If evidence from the city of Nanjing is anything to go by, history can be viewed either as political propaganda, or as postcards, and neither can be considered especially accurate. Joining a small tour group on a whistlestop journey throughout the city, Running Dog was shown the paraphernalia of the Ming courts, intricate carvings and clay sculpture from the Six Kingdoms, the august statues of Confucius and half a dozen martyrs of the Japanese invasion, and an imposing, unsettlingly well-kempt shrine to "the hero of the Republican Revolution", Sun Yatsen. We were also taken to see the picturesque white stone bridges, and the antique charms of countless double-gabled houses, most of which had been fastidiously "renovated" - sometimes built from scratch, as if in homage not to how things were, but how they ought to have been - in the 1980s.
Nanjing, the former imperial capital, has suffered more from the trials of history than most.

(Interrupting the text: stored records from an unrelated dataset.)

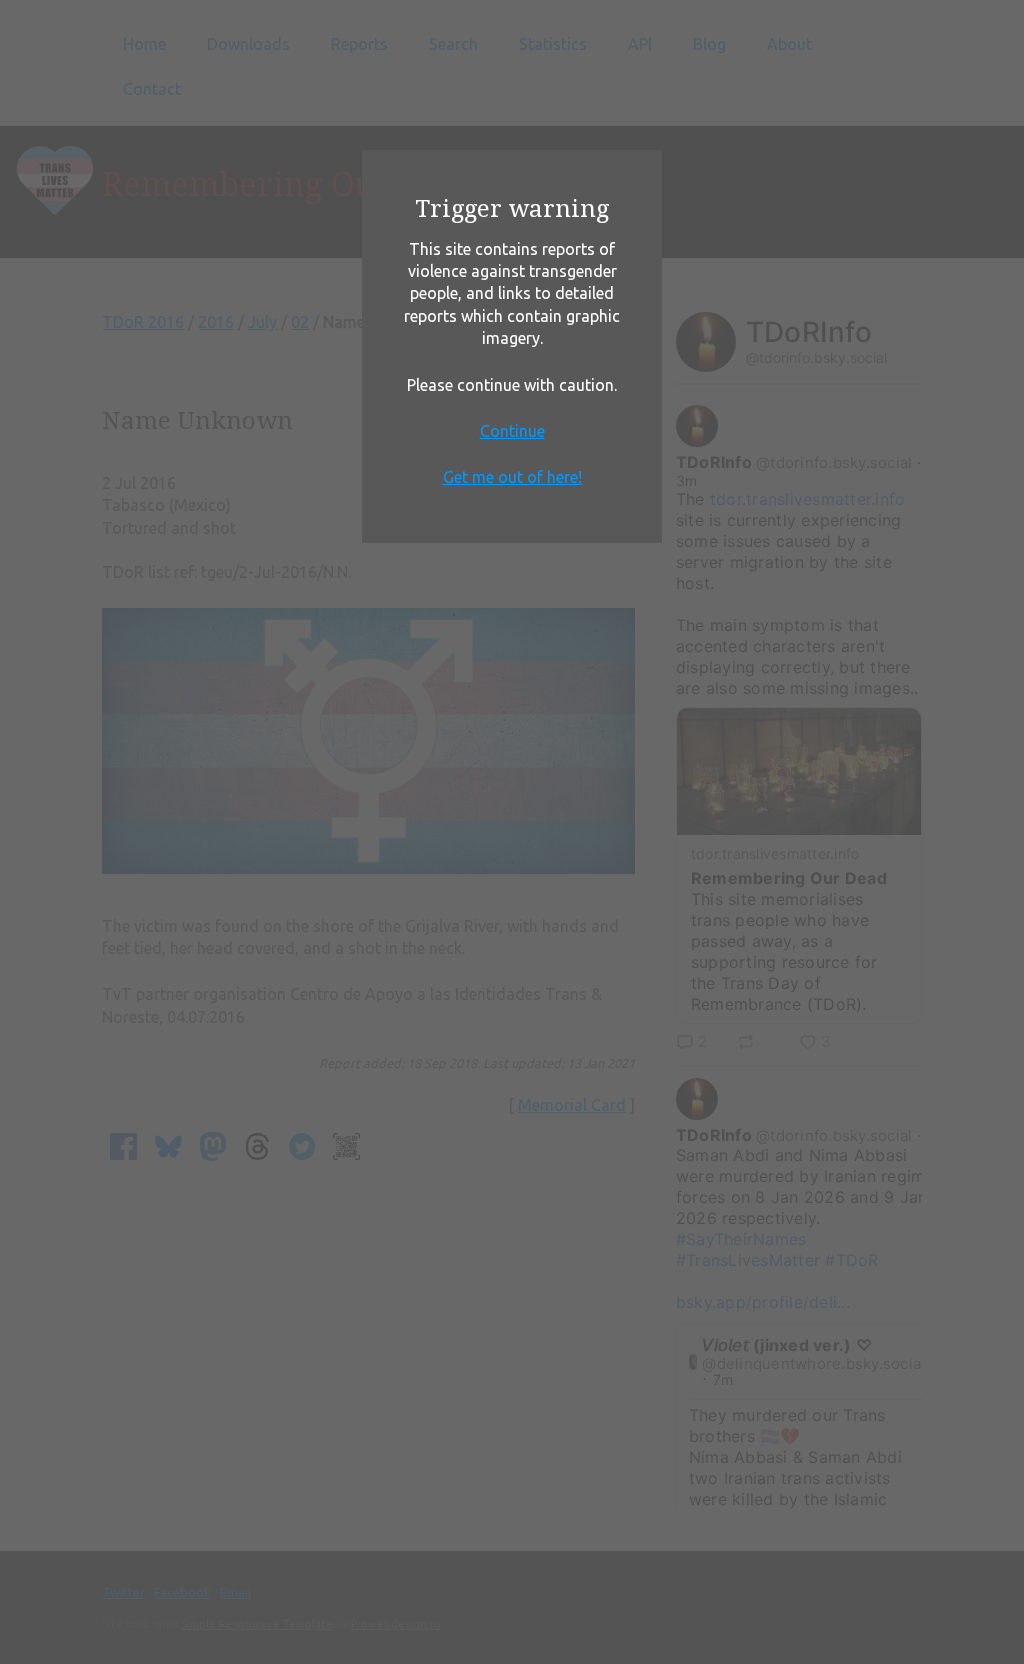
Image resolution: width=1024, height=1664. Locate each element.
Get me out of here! (512, 477)
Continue (512, 431)
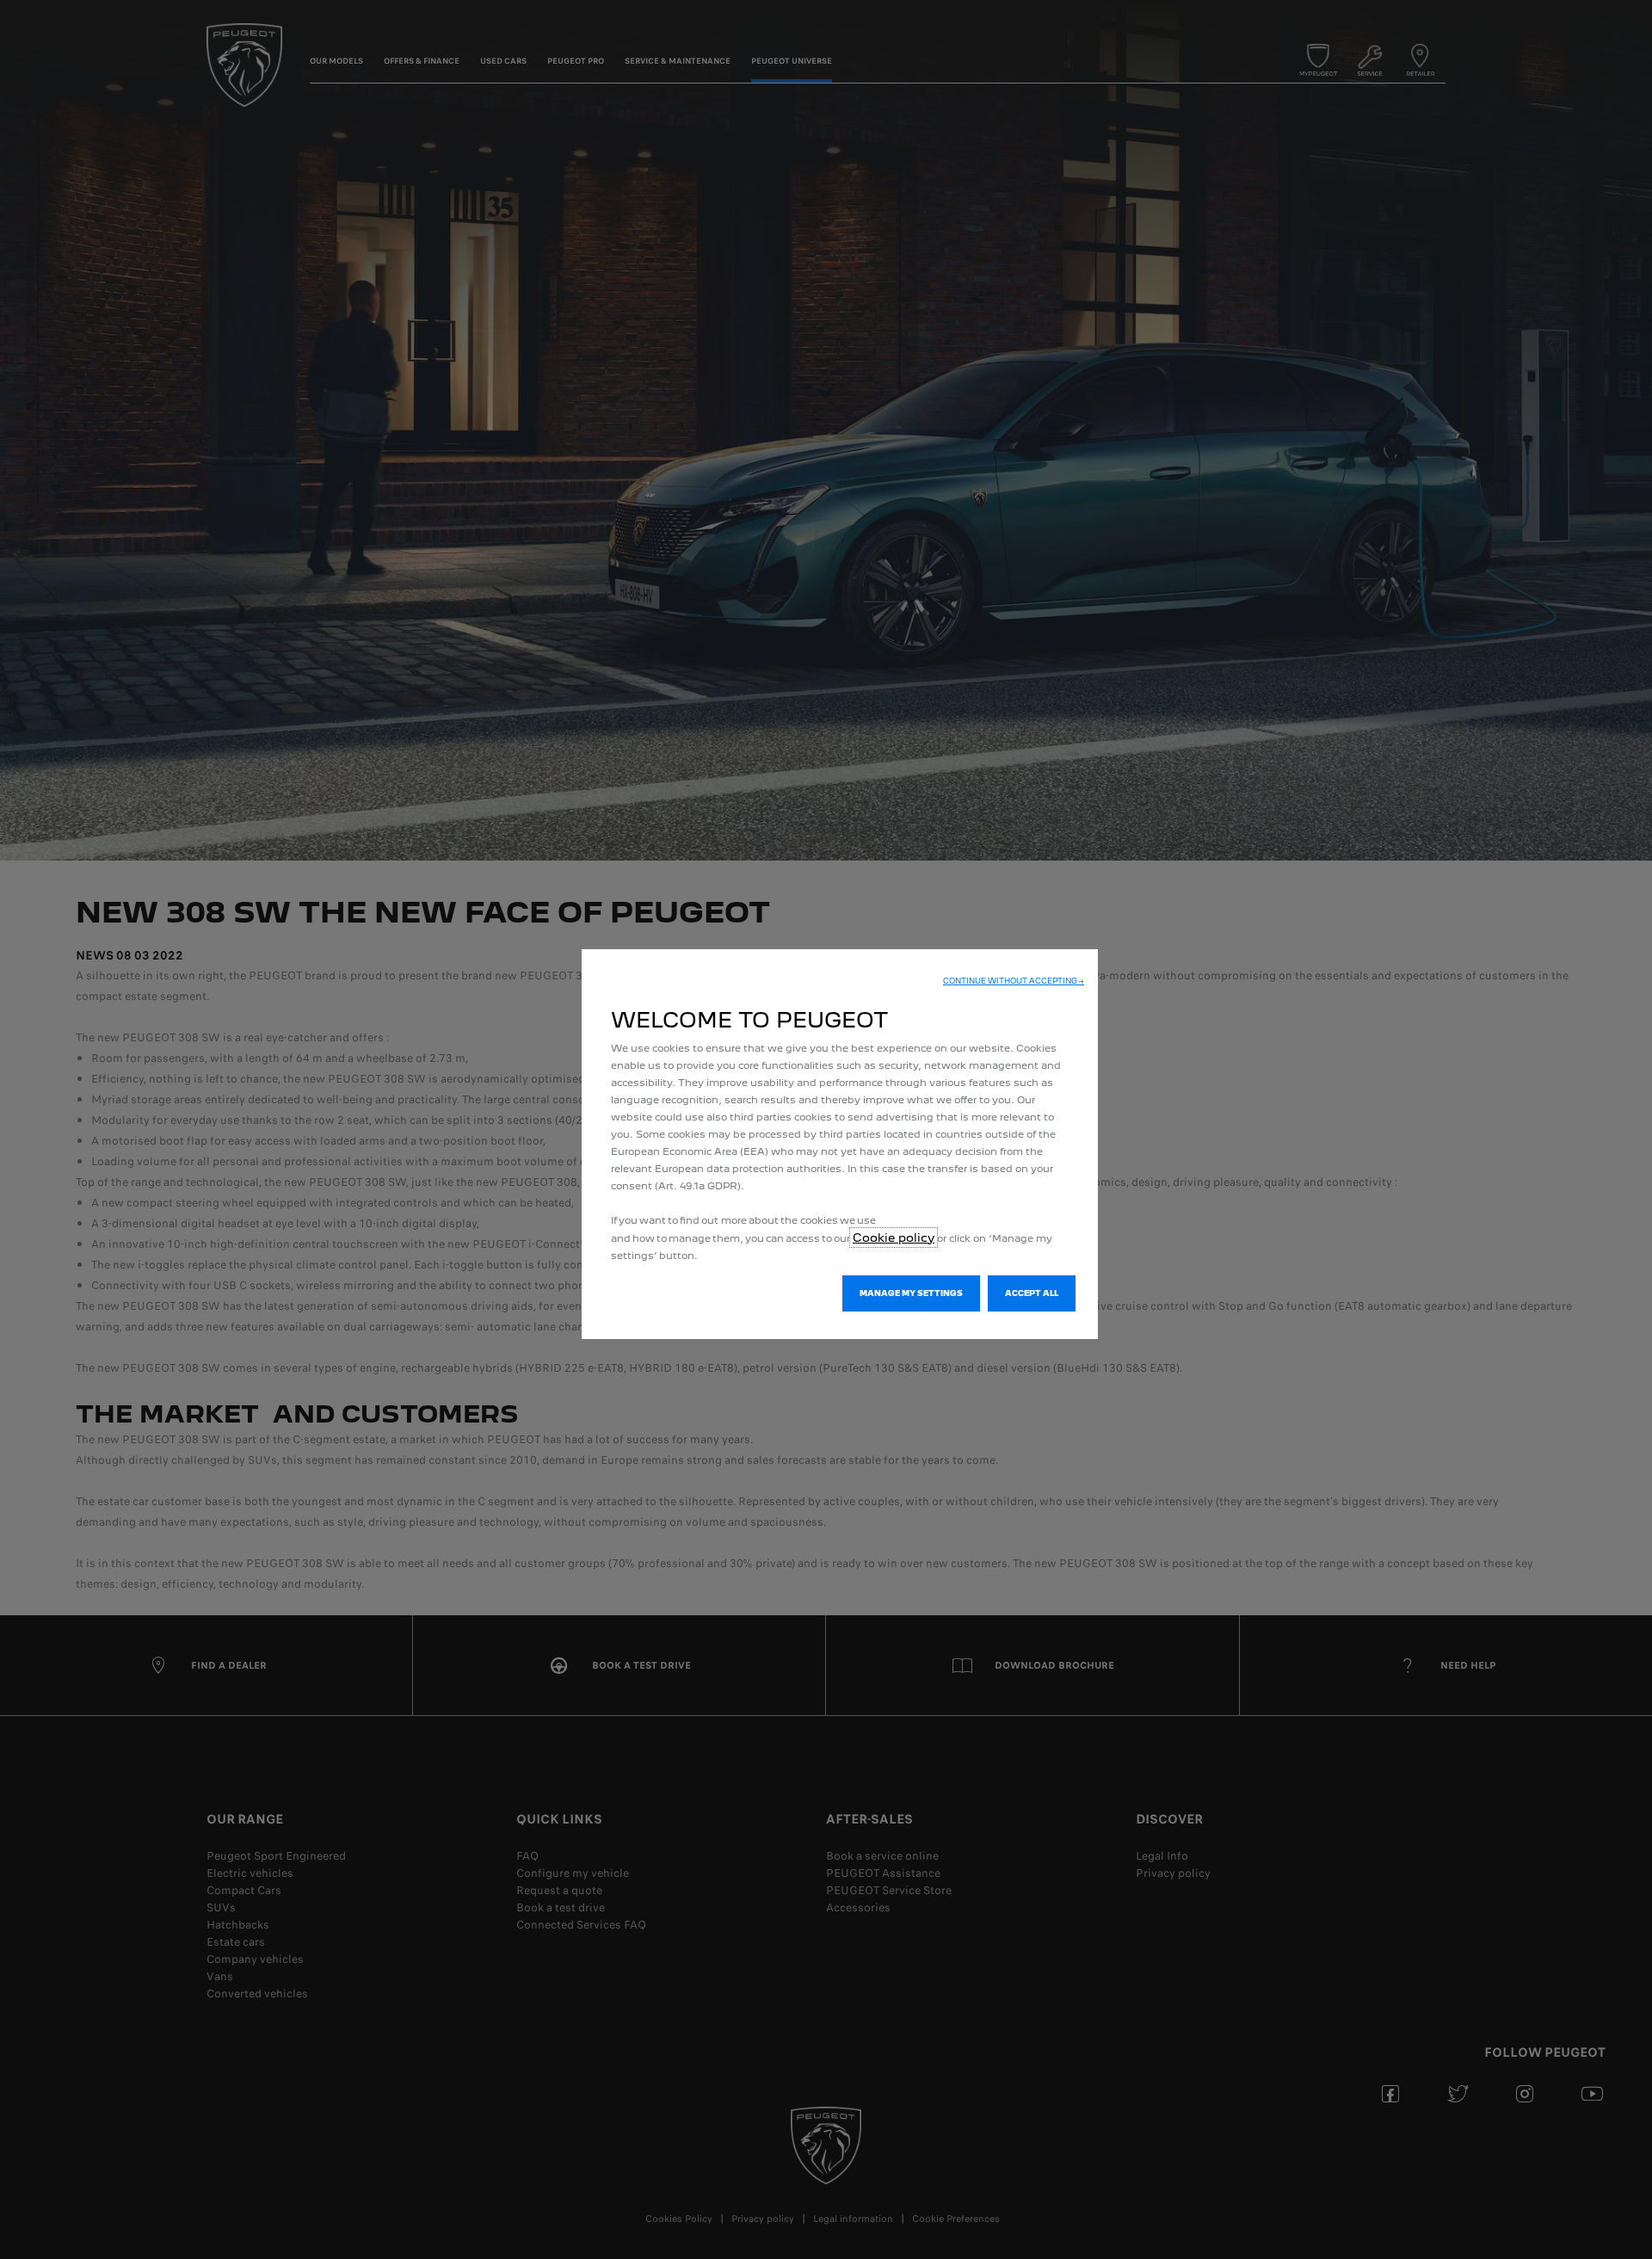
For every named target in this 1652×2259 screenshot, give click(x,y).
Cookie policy (893, 1237)
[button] (1013, 981)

At the museum dedicated to the memory of the Taiping Heavenly Kingdom, which blazed through central China in the period after the First Opium War and eventually set up its capital in Nanjing in 1853, the official line regarding their struggle is emblazoned on placards and busts and doorways. While they managed to awaken the latent revolutionary desire of the Chinese peasantry, the Taipings were insufficiently apprised of the nature of the class struggle, and for that reason failed.
That is certainly one way of looking at it. The central government still fears spiritual awakenings, and the chaos caused by these impoverished, largely illiterate zealots over a century ago might be one of the reasons why the current government has stamped down so hard on the pseudo-Buddhist cult known as the Falungong.
And yet, the old line about these proto-revolutionaries, insisted upon by Chairman Mao, remains intact, and it is surprising - notwithstanding a variety of ideological add-ons invented to justify the comprehensive volte-face of the last twenty years - how much the old dogmas are repeated. Continuity is crucial to legitimacy, and the Communist Party, brought into power on the promise of sweeping away divisions and ending national humiliation, must now try to square those commitments with the vast and diametric changes that have taken place over the last two decades throughout the country, most of which have very little to do with the class struggle or the elimination of private capital.
The shrine to the Taiping rebels is full of arcane constitutional minutiae and hundreds of insane battle plans, many of which seemed to gain success through sheer force of will. The will in question was that of Hong Xiuquan, who after a chance encounter with missionaries believed that he was the Son of God. Hong - who failed to make it into the imperial establishment - was driven, of course, by the age-old quest for recognition and retribution, not unlike Chairman Mao himself.